***** Supplied records

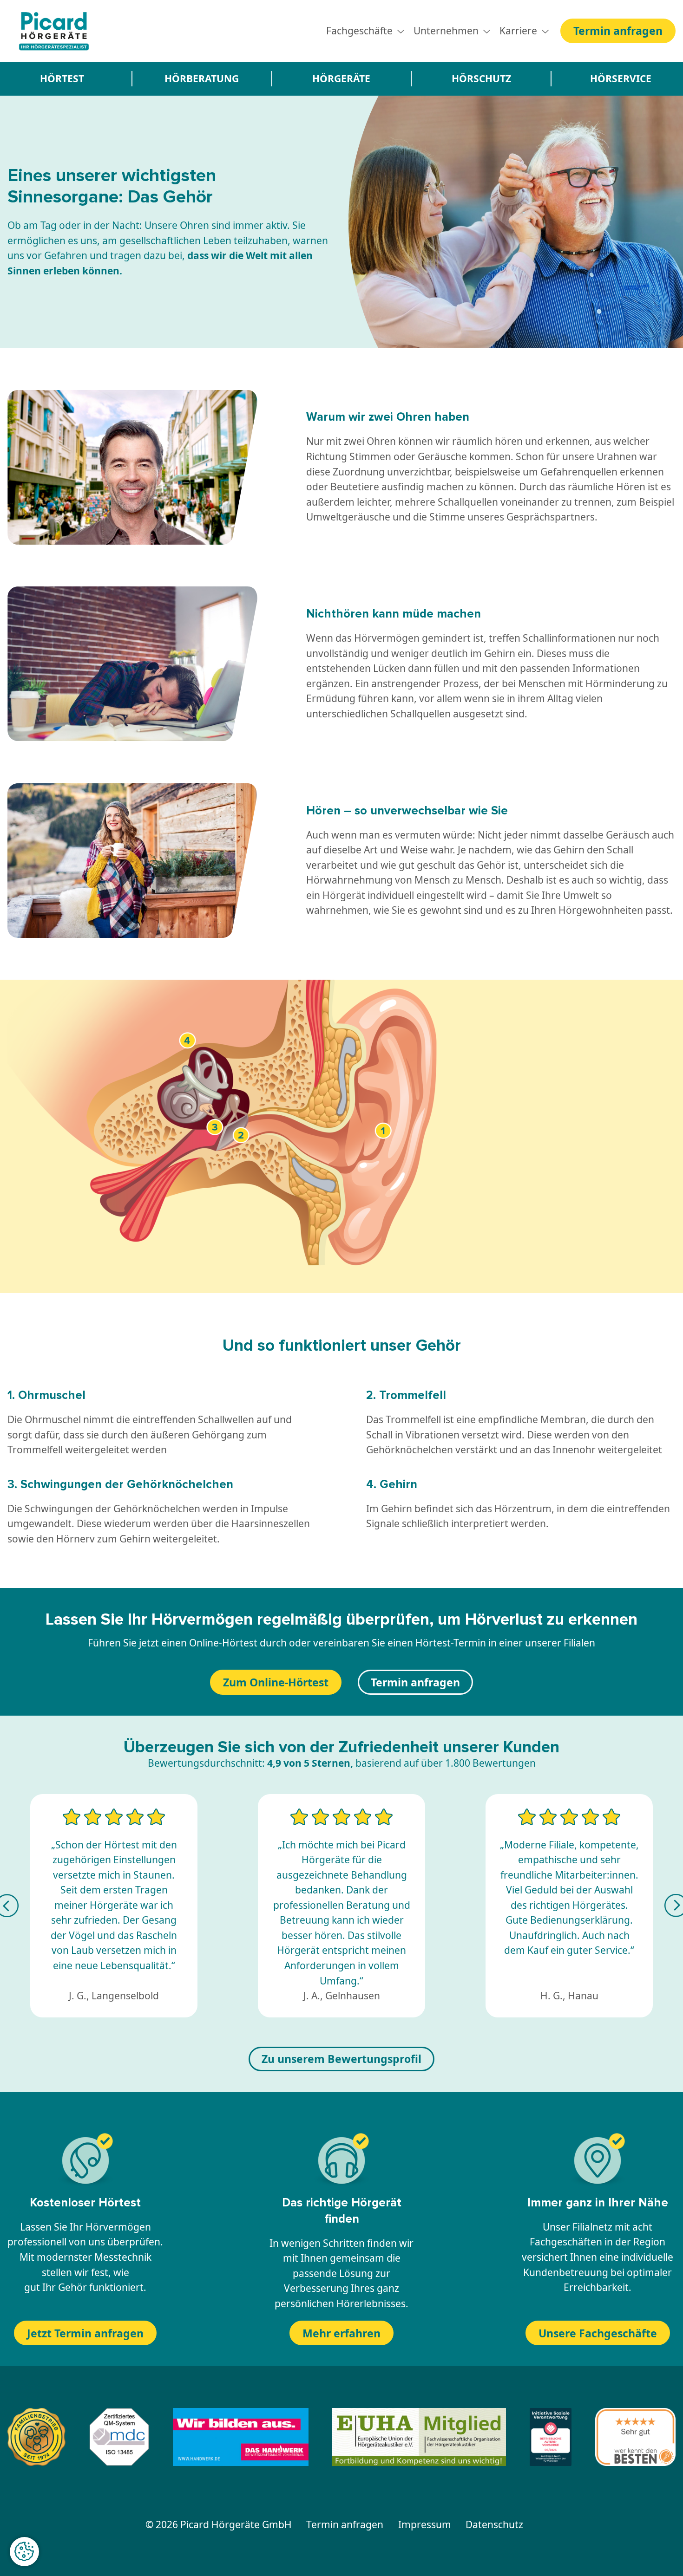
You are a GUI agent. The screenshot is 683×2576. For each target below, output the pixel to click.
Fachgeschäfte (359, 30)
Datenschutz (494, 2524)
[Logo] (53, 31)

**********
***** Supplied records

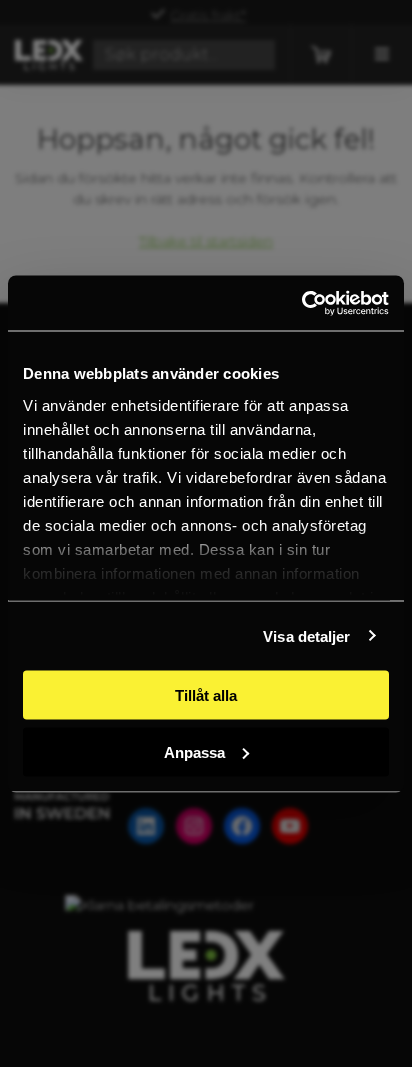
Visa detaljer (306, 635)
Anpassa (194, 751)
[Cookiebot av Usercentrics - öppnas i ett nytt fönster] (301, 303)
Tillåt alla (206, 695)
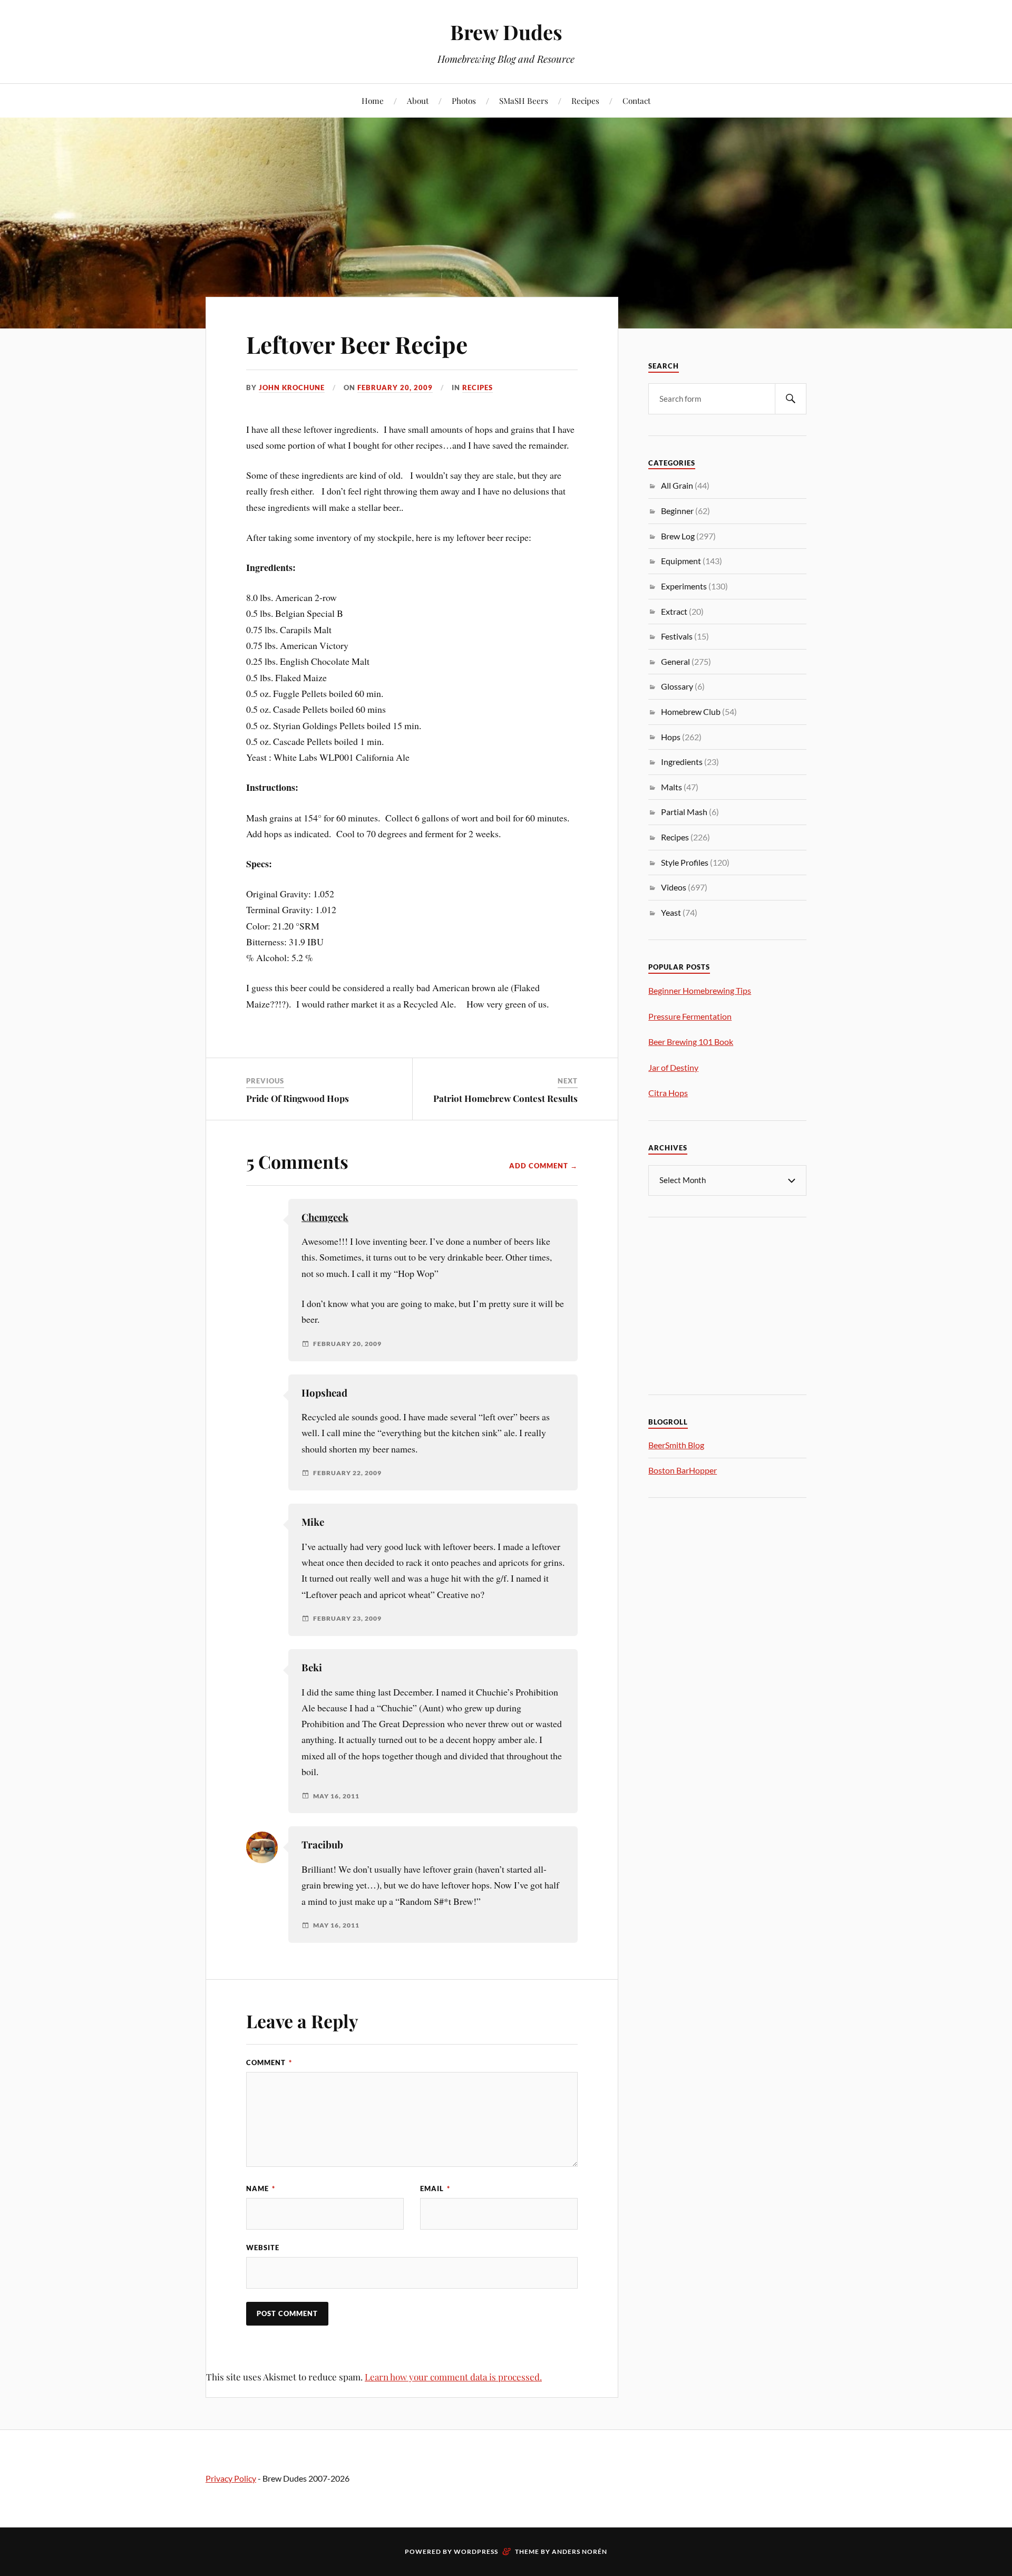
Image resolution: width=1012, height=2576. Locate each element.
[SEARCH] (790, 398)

**********

[Activity]:
Leaving each picture behind, please give again exactly the lines above from the one with "Anpassa (194, 751)" through the one with "[SEARCH] (790, 398)", both included, and no others.

[Written solution]:
Anpassa (194, 751)
[Cookiebot av Usercentrics - öppnas i ett nytt fönster] (301, 303)
Tillåt alla (206, 695)
Image resolution: width=1012, height=2576. Locate each element.
[SEARCH] (790, 398)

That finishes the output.